Under optimized conditions, JH I, II, and III in the hemolymph of silkworm larvae were quantified every 24 hr from 2-d-old 2nd instar larvae to just before pupation (Fig. 4A). There was a pronounced peak of JH I soon after ecdysis to the 3rd and 4th instars, and the JH I titer gradually decreased before the next ecdysis. The JH II titer changed very little through the 3rd and 4th larval stages. The developmental pattern of JH I during these stages was very similar to that obtained by LC/MS14) and radioimmunoassay (RIA).17) However, JH titers in the hemolymph of 5th instar larvae obtained by UHPLC/MS were completely different from those obtained when the RIA method was used. An apparent peak for JH I in the early stages of the 5th instar could not be detected. Furthermore, no increase in the JH titer in the prepupal stage was observed. Kayukawa et al. reported that the expression level of Kr-h1 was low in the epidermis of newly molted 5th instar larvae,6) indicating that JH titers were low at the same period. On the other hand, Kr-h1 was strongly expressed in the prepupal stage. However, the expression of Kr-h1 was also observed in allatectomized larvae on day 1 of prepupal stage, suggesting that the expression of Kr-h1 was independent of the hemolymph JH titer in the prepupal stage.18) These results indicated that JH titers obtained using the UHPLC/MS method were valid and reliable.
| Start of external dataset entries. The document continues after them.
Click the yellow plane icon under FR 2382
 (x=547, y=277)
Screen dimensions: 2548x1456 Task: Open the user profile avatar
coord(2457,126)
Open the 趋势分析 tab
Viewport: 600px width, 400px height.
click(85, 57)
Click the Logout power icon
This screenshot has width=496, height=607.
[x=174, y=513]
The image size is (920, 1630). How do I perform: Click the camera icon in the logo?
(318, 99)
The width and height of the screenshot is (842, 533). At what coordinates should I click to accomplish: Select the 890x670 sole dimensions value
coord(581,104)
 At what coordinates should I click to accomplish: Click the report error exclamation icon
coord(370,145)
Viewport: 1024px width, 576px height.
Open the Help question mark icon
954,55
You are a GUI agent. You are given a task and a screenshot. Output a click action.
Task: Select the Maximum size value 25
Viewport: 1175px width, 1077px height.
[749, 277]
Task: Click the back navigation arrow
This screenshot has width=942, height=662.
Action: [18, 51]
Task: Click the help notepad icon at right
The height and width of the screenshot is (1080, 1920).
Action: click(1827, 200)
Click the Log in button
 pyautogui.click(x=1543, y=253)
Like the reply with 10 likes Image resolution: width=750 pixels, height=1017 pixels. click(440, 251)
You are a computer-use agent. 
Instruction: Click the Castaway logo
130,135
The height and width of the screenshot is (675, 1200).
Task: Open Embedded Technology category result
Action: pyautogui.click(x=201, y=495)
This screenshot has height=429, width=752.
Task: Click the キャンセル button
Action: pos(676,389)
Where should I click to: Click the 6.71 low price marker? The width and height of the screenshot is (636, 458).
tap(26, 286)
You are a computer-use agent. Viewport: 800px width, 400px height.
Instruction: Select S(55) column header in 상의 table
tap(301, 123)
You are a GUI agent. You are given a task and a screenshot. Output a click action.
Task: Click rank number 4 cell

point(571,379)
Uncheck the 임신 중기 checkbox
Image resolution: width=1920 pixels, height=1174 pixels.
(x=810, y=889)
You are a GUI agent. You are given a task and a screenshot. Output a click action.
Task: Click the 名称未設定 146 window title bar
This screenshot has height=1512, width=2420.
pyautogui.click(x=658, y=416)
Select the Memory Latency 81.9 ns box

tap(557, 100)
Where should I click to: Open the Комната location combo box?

The JH titers in the hemolymph of larvae treated with 10 µg of compound 4c were determined from just after treatment to before precocious pupation (Fig. 4B). The JH I titer was clearly decreased by the application of compound 4c within 24 hr. JH II and III were not detected over the same period (data not shown). Interestingly, a JH I peak in the 4th instar larvae was not detected, and the JH I concentration remained low until precocious pupation. This result suggested that compound 4c induced precocious metamorphosis by inducing the JH titer of normal 5th instar larvae during the 4th instar stage.
Ethyl 4-[(7-benzyloxybenzodioxan-6-yl)methyl]benzoate (4c) was shown to be a novel, potent anti-JH agent that induced precocious metamorphosis in silkworm larvae by decreasing the JH titers in hemolymph. However, the exact mode of action of compound 4c remains unclear because the decrease of JH titers were induced by various causes, such as the inhibition of JH biosynthetic enzymes, the suppression of these enzyme transcriptions, and the induction of the JH metabolic enzyme. Further investigation is necessary to identify the mode of action of compound 4c.
This work was supported by a grant-in-aid to E.K. for scientific research (no. 26870380) from the Ministry of Education, Culture, Sports, Science, and Technology of Japan.